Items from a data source

━━━━━━━━━━━━━━━━━━━━━━━━━━━━━━

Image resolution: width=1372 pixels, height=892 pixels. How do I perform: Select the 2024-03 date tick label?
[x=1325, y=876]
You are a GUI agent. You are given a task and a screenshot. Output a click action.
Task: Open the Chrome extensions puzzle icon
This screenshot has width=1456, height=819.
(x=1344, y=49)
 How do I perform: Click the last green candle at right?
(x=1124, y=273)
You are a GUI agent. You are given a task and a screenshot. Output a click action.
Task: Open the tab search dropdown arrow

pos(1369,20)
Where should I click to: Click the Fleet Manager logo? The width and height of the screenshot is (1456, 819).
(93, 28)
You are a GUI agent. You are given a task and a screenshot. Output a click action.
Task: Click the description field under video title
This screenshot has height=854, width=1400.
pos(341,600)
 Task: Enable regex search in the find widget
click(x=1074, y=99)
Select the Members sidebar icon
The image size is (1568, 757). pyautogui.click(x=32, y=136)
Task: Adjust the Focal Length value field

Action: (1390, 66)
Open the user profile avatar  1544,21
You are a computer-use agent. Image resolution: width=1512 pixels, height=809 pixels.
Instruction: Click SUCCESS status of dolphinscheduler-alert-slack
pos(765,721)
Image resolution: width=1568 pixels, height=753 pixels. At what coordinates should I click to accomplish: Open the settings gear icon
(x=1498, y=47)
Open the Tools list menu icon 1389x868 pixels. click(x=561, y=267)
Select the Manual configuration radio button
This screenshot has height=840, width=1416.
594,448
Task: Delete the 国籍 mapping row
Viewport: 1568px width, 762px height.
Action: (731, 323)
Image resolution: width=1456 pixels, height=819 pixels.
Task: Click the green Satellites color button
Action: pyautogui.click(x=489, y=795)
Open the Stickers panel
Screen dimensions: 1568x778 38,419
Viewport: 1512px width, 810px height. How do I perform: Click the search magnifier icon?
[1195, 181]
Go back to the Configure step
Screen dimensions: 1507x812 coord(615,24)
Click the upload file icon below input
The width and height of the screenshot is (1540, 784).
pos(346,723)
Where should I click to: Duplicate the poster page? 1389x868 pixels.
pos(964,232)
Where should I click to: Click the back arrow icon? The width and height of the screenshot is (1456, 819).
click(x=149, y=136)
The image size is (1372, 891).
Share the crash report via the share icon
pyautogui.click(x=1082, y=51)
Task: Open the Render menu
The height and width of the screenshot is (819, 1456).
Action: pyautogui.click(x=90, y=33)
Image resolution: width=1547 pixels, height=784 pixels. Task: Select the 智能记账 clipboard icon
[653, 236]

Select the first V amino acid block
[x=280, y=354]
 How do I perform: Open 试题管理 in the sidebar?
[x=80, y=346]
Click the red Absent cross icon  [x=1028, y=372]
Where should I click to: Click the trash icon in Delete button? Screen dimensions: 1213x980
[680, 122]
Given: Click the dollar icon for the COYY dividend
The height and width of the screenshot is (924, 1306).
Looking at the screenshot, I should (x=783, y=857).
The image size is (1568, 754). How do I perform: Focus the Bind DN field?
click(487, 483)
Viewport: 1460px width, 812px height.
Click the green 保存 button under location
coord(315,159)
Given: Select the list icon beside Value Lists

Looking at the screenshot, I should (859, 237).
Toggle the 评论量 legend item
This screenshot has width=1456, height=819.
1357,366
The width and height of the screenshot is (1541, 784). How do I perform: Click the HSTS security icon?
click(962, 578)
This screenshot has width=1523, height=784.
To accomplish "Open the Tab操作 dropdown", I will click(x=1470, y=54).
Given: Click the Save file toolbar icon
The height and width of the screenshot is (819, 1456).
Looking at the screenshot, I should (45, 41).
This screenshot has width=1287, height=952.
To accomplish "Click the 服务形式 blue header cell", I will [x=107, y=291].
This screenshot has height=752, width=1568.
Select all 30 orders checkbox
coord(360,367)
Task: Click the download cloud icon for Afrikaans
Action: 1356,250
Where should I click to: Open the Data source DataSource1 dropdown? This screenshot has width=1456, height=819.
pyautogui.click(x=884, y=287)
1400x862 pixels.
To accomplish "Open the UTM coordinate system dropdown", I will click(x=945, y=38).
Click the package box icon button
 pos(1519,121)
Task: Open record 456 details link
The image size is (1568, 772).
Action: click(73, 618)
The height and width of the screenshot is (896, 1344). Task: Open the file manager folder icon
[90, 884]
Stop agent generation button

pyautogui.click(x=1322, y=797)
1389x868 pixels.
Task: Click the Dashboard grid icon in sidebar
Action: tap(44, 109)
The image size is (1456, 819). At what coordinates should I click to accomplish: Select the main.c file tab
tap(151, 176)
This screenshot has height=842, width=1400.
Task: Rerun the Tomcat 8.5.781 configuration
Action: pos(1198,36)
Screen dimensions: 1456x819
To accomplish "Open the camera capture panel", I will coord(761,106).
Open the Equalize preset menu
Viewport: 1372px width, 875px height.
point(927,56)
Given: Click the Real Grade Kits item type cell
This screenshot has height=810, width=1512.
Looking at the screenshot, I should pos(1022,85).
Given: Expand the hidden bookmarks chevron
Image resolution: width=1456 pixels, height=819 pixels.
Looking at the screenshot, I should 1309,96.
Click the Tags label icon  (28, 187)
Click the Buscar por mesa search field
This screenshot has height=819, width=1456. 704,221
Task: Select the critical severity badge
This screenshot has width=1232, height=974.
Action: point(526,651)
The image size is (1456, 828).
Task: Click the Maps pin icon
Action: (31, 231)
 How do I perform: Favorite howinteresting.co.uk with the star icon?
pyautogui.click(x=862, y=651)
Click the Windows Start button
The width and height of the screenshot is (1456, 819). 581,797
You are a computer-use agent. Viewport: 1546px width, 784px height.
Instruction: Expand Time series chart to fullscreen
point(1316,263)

━━━━━━━━━━━━━━━━━━━━━━━━━━━━━━

Show the lines of the records that include the string "computer".

You are a computer-use agent. Image resolution: width=1512 pixels, height=809 pixels.
You are a computer-use agent. Viewport: 1546px width, 784px height.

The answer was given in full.